Pour le capital, le paradis... c'est son système tout entier16/06/20002000Journal/medias/journalnumero/images/2000/06/une-1666.gif.445x577_q85_box-0%2C13%2C166%2C228_crop_detail.jpg

Leur société

Pour le capital, le paradis... c'est son système tout entier

Une commission mise en place par les grands pays industrialisés a rendu public son rapport sur les paradis fiscaux.

Ce rapport conclut, par exemple, que les paradis fiscaux " constituent une menace potentielle à la stabilité internationale ". Ils auraient joué un rôle dans l'accélération de la crise financière asiatique en 1997, ainsi que dans la transmission rapide de la crise russe à l'Amérique latine un an plus tard.

Et effectivement, une fraction significative des capitaux flottants qui circulent dans le monde à la recherche de bénéfices rapides, transitent sans doute par ces paradis fiscaux. Que leurs propriétaires soient de riches particuliers, de grandes entreprises ou des gangs maffieux - mais la ligne de démarcation n'est pas toujours très claire - ils y trouvent en général la protection d'une législation qui garantit le secret des dépôts et des opérations financières et une fiscalité défiant toute concurrence. De sorte que les fonds qui y sont basés se chiffrent en milliers de milliards de dollars et qu'ils échappent de fait au contrôle fiscal des pays riches.
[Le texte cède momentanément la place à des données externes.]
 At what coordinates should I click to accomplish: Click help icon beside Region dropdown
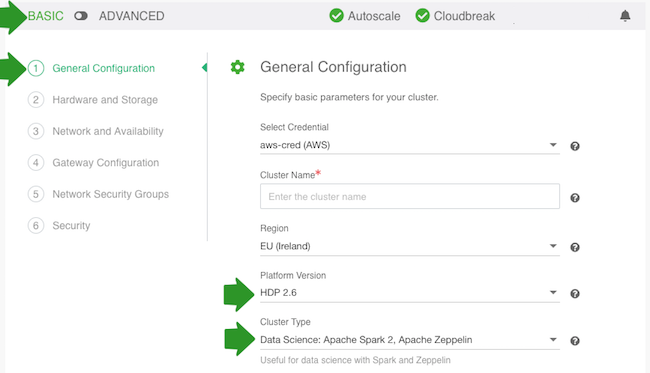click(575, 247)
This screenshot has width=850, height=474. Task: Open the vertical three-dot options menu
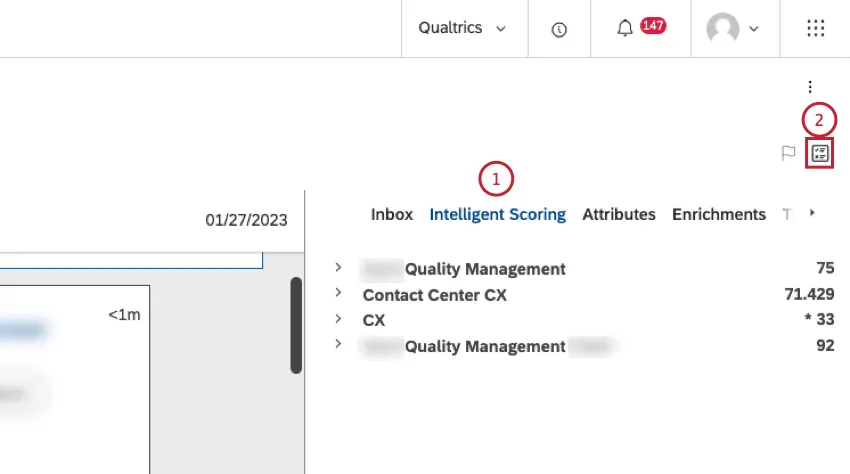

Mais cela veut-il dire que ceux-ci finiront par y mettre bon ordre ? Cela fait longtemps qu'ils en parlent, en particulier dans le cadre de l'Europe. Mais de là à le faire, c'est autre chose. Il faut quand même noter qu'une grande partie de ces paradis fiscaux appartiennent à la zone d'influence, voire sont des dépendances, de grands pays européens : Monaco et Andorre pour la France ; Malte, Gibraltar, les îles anglo-normandes, l'île de Man et les anciennes Antilles britanniques pour la Grande- Bretagne ; Ceuta pour l'Espagne ; le Vatican pour l'Italie, etc. Si ces pays avaient vraiment voulu mettre fin à la façon dont leurs propres capitalistes bafouaient les lois, il ne leur était pas difficile de le faire.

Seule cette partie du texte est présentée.